What to produce →
Skip the pictures and write out, word for word, the lines below from the one with "Coronavirus (285, 1779)" through the one with "01484 530539 (77, 2392)", inclusive.
##### Records for the exercise #####
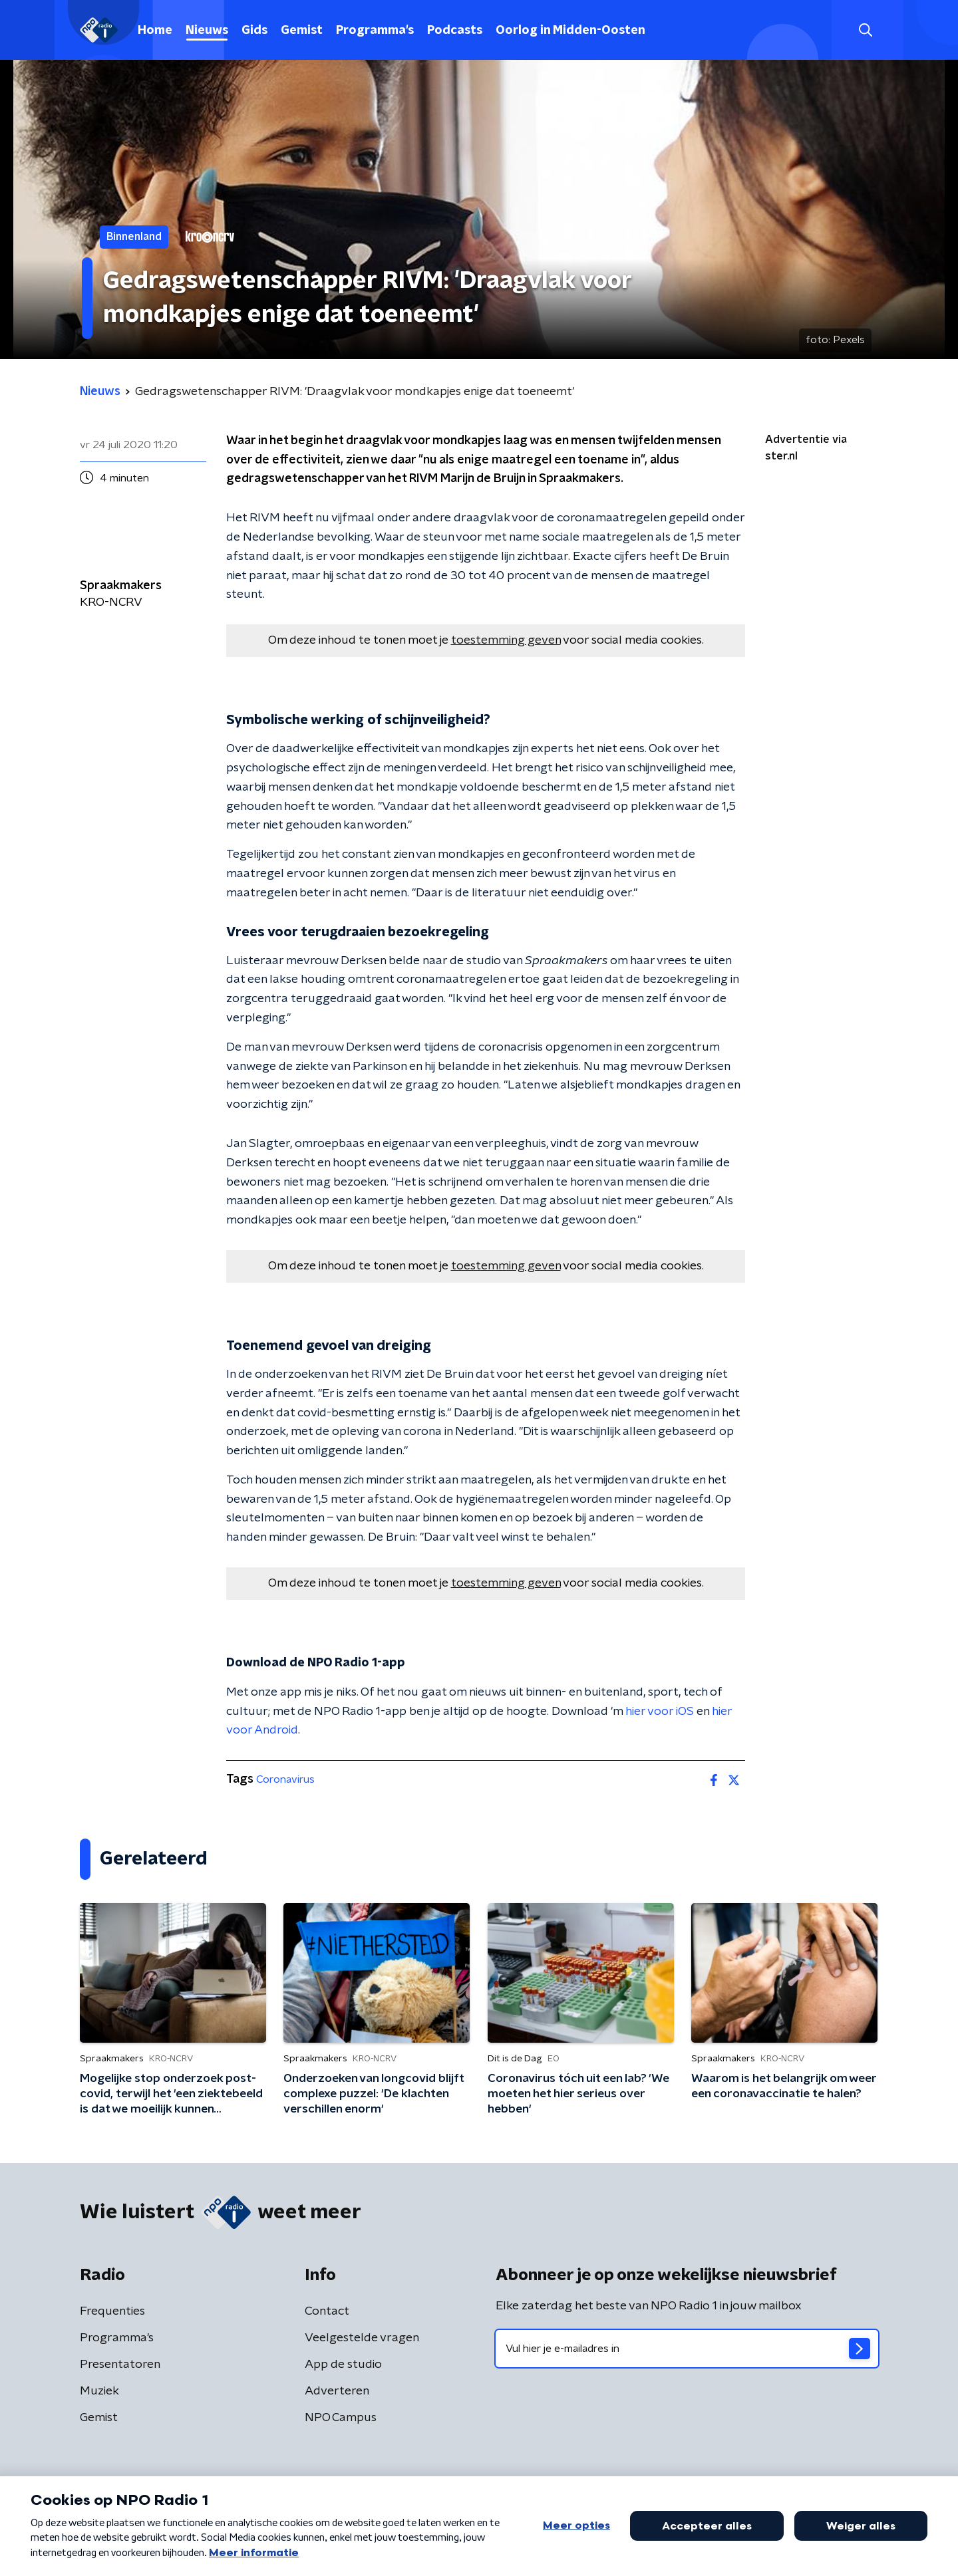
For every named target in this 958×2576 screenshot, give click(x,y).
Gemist (302, 31)
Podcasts (454, 31)
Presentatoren (120, 2365)
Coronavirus (285, 1779)
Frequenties (112, 2311)
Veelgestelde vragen (362, 2338)
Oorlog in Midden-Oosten (570, 31)
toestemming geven (506, 640)
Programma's (375, 31)
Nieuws (207, 31)
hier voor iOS (659, 1712)
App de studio (343, 2365)
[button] (865, 30)
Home (155, 31)
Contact (327, 2311)
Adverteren (337, 2391)
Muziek (99, 2391)
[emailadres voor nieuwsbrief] (687, 2348)
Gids (254, 31)
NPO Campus (341, 2418)
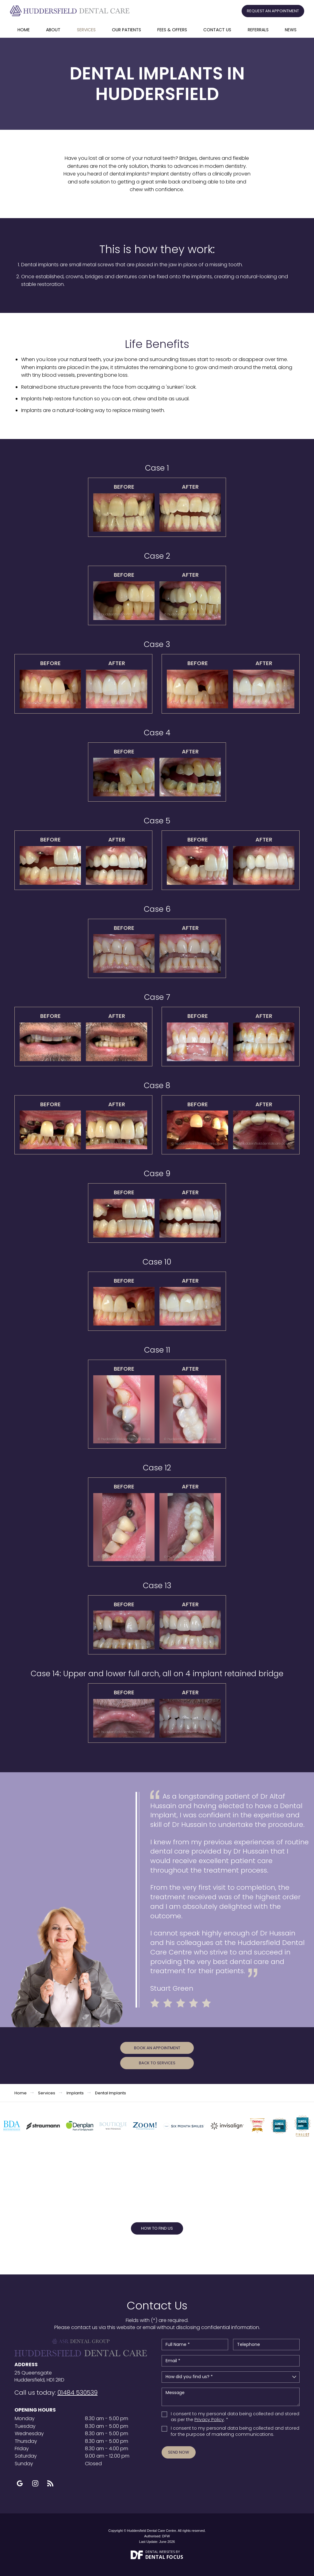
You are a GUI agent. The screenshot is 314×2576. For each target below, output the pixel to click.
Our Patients (126, 30)
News (291, 30)
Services (86, 30)
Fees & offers (172, 30)
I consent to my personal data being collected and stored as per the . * (235, 2417)
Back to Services (157, 2063)
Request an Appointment (273, 11)
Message (231, 2397)
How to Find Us (157, 2228)
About (53, 30)
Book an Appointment (157, 2048)
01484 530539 (77, 2392)
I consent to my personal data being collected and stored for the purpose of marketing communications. (235, 2431)
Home (23, 30)
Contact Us (217, 30)
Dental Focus (164, 2557)
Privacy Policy (209, 2419)
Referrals (258, 30)
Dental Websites (160, 2551)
#####
Written answer →
Coronavirus (285, 1779)
Frequenties (112, 2311)
Veelgestelde vragen (362, 2338)
Oorlog in Midden-Oosten (570, 31)
toestemming geven (506, 640)
Programma's (375, 31)
Nieuws (207, 31)
hier voor iOS (659, 1712)
App de studio (343, 2365)
[button] (865, 30)
Home (155, 31)
Contact (327, 2311)
Adverteren (337, 2391)
Muziek (99, 2391)
[emailadres voor nieuwsbrief] (687, 2348)
Gids (254, 31)
NPO Campus (341, 2418)
You are a GUI agent. The screenshot is 314×2576. For each target below, output the pixel to click.
Our Patients (126, 30)
News (291, 30)
Services (86, 30)
Fees & offers (172, 30)
I consent to my personal data being collected and stored as per the . * (235, 2417)
Back to Services (157, 2063)
Request an Appointment (273, 11)
Message (231, 2397)
How to Find Us (157, 2228)
About (53, 30)
Book an Appointment (157, 2048)
01484 530539 (77, 2392)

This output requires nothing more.